WHAT THE TASK REQUIRES =>
From the data below, set down exactly the lines between the one holding "Screen dimensions: 1512x795" and the one holding "Click 옵션 변경하기 for 나는 산티아고 신부다", inclusive, and no others.

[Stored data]
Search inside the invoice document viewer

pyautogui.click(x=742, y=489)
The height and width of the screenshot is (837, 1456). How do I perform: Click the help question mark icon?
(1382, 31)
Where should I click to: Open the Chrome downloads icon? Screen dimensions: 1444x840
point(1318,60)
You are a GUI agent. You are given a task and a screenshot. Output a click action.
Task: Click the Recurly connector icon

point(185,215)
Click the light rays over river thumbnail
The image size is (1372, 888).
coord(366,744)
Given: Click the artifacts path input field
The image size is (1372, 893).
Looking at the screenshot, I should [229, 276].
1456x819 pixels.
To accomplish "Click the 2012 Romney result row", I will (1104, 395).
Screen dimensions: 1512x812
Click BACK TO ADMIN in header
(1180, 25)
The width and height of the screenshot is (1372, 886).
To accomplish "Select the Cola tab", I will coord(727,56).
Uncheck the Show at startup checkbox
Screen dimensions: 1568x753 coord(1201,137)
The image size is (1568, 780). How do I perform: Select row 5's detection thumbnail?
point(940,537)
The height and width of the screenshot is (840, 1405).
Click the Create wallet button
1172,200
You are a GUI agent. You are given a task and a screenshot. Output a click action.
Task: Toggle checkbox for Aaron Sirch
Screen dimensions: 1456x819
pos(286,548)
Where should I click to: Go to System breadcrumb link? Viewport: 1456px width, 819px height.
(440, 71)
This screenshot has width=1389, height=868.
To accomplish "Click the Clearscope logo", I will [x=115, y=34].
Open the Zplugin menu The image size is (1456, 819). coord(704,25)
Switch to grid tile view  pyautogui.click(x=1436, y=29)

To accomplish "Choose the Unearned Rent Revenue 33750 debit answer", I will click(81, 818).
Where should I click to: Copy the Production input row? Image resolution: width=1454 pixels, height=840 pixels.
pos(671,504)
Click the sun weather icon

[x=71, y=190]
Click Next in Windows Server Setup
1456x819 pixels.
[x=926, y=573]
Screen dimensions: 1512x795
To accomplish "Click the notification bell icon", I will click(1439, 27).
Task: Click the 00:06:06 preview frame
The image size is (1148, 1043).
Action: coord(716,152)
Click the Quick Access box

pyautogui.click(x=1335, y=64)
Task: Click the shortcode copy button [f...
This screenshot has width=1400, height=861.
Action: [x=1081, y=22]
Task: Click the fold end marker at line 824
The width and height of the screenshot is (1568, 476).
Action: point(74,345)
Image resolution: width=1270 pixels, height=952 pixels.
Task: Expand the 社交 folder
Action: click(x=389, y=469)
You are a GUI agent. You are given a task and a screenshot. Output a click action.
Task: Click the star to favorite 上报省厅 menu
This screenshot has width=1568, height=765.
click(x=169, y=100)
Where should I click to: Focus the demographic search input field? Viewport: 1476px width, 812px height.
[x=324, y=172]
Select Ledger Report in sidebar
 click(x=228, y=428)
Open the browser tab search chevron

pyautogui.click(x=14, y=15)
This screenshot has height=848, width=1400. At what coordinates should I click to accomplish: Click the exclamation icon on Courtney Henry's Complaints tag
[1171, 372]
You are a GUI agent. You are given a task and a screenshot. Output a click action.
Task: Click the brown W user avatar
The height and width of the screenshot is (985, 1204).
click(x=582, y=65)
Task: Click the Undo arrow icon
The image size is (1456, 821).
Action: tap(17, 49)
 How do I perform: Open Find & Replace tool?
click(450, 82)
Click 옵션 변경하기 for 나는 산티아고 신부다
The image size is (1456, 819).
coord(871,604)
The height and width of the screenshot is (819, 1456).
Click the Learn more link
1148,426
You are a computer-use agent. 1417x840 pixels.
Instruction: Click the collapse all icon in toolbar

SOLUTION BELOW =>
Screen dimensions: 1512x795
To accomplish "Click the notification bell icon", I will click(1439, 27).
Task: Click the 00:06:06 preview frame
The image size is (1148, 1043).
Action: coord(716,152)
Click the Quick Access box

pyautogui.click(x=1335, y=64)
Task: Click the shortcode copy button [f...
This screenshot has width=1400, height=861.
Action: [x=1081, y=22]
Task: Click the fold end marker at line 824
The width and height of the screenshot is (1568, 476).
Action: point(74,345)
Image resolution: width=1270 pixels, height=952 pixels.
Task: Expand the 社交 folder
Action: click(x=389, y=469)
You are a GUI agent. You are given a task and a screenshot. Output a click action.
Task: Click the star to favorite 上报省厅 menu
This screenshot has width=1568, height=765.
click(x=169, y=100)
Where should I click to: Focus the demographic search input field? Viewport: 1476px width, 812px height.
[x=324, y=172]
Select Ledger Report in sidebar
 click(x=228, y=428)
Open the browser tab search chevron

pyautogui.click(x=14, y=15)
This screenshot has height=848, width=1400. At what coordinates should I click to accomplish: Click the exclamation icon on Courtney Henry's Complaints tag
[1171, 372]
You are a GUI agent. You are given a task and a screenshot. Output a click action.
Task: Click the brown W user avatar
The height and width of the screenshot is (985, 1204).
click(x=582, y=65)
Task: Click the Undo arrow icon
The image size is (1456, 821).
Action: tap(17, 49)
 How do I perform: Open Find & Replace tool?
click(450, 82)
Click 옵션 변경하기 for 나는 산티아고 신부다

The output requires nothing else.